View on ClinicalTrials.gov

Summary

This clinical study aims to compare two types of bariatric (weight loss) surgery used to treat obesity: sleeve gastrectomy alone and sleeve gastrectomy with transit bipartition. Both procedures help patients lose excess weight and improve obesity-related conditions such as diabetes and high blood pressure. However, they may differ in how they affect digestion and patients' quality of life after surgery. One possible complication after bariatric surgery is dumping syndrome. This occurs when food passes too quickly from the stomach into the small intestine, causing symptoms such as nausea, bloating, abdominal pain, diarrhea, dizziness, or fatigue after eating.
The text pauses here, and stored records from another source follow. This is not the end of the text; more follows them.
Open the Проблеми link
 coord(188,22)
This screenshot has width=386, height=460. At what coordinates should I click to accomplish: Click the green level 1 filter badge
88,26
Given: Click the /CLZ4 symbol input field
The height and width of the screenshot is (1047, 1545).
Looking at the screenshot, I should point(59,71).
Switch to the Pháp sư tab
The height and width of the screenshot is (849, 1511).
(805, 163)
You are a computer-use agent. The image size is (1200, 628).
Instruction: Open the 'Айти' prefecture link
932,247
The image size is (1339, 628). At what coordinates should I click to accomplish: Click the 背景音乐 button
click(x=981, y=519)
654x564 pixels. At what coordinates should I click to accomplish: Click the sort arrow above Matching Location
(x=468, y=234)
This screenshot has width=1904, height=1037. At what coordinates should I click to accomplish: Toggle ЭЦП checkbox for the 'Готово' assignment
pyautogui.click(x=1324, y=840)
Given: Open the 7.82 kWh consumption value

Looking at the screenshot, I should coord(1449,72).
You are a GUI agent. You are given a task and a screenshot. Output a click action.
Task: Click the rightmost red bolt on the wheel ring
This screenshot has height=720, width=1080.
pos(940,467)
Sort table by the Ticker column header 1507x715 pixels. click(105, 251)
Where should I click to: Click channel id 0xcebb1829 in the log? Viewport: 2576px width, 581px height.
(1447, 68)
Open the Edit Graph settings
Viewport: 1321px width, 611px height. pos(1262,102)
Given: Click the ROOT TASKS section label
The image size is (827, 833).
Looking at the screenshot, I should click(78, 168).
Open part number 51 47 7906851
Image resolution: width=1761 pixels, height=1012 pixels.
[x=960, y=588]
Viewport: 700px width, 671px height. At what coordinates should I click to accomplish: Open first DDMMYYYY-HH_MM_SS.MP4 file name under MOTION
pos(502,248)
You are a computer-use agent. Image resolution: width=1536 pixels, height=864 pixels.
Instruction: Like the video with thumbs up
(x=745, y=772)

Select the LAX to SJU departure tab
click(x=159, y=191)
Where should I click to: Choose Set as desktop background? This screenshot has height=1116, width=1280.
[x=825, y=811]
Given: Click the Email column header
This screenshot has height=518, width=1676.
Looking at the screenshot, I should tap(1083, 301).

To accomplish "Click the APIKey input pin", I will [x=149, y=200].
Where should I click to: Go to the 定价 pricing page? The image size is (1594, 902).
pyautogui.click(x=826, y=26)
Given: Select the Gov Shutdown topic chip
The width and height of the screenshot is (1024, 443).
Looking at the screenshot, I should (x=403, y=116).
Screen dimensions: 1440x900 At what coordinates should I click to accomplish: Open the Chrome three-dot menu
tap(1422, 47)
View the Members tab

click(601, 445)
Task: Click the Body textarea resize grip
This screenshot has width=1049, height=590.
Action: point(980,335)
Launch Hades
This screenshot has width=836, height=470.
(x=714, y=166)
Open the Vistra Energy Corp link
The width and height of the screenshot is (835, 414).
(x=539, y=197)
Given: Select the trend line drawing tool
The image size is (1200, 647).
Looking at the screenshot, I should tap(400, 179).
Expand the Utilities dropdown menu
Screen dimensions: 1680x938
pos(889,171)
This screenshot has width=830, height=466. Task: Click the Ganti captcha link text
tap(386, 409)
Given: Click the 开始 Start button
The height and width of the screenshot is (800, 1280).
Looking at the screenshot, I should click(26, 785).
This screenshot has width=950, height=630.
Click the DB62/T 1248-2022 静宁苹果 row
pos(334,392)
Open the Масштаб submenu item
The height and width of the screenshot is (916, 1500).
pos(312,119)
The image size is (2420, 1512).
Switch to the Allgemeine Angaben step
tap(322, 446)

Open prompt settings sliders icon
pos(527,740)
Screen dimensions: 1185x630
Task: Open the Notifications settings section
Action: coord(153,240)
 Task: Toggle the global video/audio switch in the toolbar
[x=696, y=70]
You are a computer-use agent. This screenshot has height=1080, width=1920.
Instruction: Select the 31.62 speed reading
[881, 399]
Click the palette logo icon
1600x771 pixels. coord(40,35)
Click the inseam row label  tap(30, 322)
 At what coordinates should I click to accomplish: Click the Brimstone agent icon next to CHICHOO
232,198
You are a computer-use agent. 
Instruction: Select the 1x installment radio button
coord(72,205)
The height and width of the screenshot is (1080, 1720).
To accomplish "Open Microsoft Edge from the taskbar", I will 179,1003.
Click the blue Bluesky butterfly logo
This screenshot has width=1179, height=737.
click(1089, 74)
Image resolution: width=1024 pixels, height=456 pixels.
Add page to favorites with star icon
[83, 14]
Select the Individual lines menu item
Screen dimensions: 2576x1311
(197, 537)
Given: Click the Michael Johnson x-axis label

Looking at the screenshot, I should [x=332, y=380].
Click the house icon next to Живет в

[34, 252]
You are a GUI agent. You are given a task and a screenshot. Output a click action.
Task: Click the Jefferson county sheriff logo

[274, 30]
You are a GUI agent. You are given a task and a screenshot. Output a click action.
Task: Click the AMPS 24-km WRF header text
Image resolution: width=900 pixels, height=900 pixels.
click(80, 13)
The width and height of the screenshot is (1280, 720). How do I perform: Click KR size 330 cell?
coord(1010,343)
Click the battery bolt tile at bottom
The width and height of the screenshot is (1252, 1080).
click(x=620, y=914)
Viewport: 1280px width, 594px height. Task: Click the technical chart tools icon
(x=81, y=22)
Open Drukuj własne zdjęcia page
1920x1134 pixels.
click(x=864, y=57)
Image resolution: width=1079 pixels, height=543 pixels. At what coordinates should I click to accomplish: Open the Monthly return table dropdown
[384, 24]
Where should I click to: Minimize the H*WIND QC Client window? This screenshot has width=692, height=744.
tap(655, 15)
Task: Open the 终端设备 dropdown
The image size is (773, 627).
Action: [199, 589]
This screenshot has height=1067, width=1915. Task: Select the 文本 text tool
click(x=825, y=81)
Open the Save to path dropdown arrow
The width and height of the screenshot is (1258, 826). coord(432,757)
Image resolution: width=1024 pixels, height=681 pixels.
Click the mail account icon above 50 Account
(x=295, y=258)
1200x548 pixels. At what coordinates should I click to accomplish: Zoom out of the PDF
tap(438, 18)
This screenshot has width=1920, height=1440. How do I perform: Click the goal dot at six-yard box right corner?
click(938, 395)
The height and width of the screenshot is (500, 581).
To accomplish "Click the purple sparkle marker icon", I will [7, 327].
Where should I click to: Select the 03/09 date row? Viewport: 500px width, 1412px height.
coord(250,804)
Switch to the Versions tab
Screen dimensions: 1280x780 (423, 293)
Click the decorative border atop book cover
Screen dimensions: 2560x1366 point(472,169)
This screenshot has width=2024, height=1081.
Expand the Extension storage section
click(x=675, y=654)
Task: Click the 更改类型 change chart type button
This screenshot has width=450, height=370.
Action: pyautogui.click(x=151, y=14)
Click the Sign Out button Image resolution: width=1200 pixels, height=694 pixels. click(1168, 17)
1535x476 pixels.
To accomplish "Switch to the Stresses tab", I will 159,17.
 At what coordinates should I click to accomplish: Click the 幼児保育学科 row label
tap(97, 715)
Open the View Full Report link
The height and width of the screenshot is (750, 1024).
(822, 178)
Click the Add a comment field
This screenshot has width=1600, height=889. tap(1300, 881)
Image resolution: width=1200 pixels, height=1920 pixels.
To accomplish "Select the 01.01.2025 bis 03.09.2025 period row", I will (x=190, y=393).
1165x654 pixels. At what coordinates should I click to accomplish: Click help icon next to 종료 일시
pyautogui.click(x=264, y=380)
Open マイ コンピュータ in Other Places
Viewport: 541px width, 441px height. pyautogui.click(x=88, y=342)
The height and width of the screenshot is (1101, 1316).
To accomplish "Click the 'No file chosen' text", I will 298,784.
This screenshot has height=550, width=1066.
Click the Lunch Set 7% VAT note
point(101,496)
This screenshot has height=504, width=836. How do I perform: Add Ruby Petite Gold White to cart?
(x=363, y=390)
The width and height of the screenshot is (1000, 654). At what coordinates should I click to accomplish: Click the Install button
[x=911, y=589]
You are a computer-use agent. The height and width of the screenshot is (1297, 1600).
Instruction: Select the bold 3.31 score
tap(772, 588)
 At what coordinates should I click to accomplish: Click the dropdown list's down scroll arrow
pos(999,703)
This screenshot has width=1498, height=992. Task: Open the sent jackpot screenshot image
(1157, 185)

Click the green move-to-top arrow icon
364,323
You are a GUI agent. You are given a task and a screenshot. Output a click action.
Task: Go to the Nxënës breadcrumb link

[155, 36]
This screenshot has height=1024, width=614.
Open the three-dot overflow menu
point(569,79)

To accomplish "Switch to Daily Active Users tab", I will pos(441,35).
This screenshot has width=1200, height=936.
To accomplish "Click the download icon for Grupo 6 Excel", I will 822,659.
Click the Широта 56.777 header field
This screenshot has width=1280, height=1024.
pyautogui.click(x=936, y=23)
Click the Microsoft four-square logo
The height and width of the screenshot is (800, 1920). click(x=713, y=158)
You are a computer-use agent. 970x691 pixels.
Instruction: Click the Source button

These symptoms can be uncomfortable and may interfere with daily activities, eating habits, and overall well-being. The main goal of this study is to evaluate and compare both the occurrence of dumping syndrome and the overall quality of life six months after surgery in two groups of patients: Those who undergo sleeve gastrectomy alone. Those who undergo sleeve gastrectomy combined with transit bipartition. Participants will be adults with obesity who are scheduled to undergo bariatric surgery. Each participant will be evaluated before and after surgery using medical assessments and validated questionnaires that measure symptoms, eating patterns, and different aspects of quality of life-including physical health, emotional well-being, and social functioning. Follow-up visits and questionnaires will be conducted six months after surgery to determine how each surgical technique affects patients' digestion, comfort after meals, and overall satisfaction with their health and lifestyle. The study's hypothesis is that adding transit bipartition to sleeve gastrectomy may decrease the frequency or severity of dumping syndrome and lead to better quality of life outcomes compared to sleeve gastrectomy alone. By comparing these two surgical approaches, this study hopes to help surgeons and patients make better-informed decisions about bariatric surgery, aiming for the best combination of effective weight loss, minimal side effects, and improved long-term quality of life.

Official title: Assessment of Dumping and Quality of Life 6 Months Following Sleeve Gastrectomy With and Without Transit Bipartition : Comparative Study

Key Details

Gender

All

Age Range

20 Years - 65 Years

Study Type

INTERVENTIONAL

Enrollment

200

Start Date

2024-04-06

Completion Date

2026-03-30

Last Updated

2025-12-04

Healthy Volunteers

No

Interventions

PROCEDURE

Sleeve Gastrectomy

Sleeve gastrectomy is a weight loss surgery where approximately 75-80% of the stomach is surgically removed, leaving a narrow, tube-like structure. This reduces the stomach's volume, limiting food intake, and promoting weight loss. It is often performed laparoscopically and requires no rerouting of the intestines. The procedure is commonly used to treat morbid obesity and related metabolic conditions.

PROCEDURE

Sleeve Gastrectomy with Transit Bipartition

This modified version of sleeve gastrectomy involves both the removal of a large portion of the stomach and the rerouting of a part of the small intestine (transit bipartition). This alteration changes the gut hormone response, potentially reducing the risk of dumping syndrome and improving metabolic outcomes. Like LSG, it is typically performed laparoscopically and focuses on both weight loss and gastrointestinal function modification.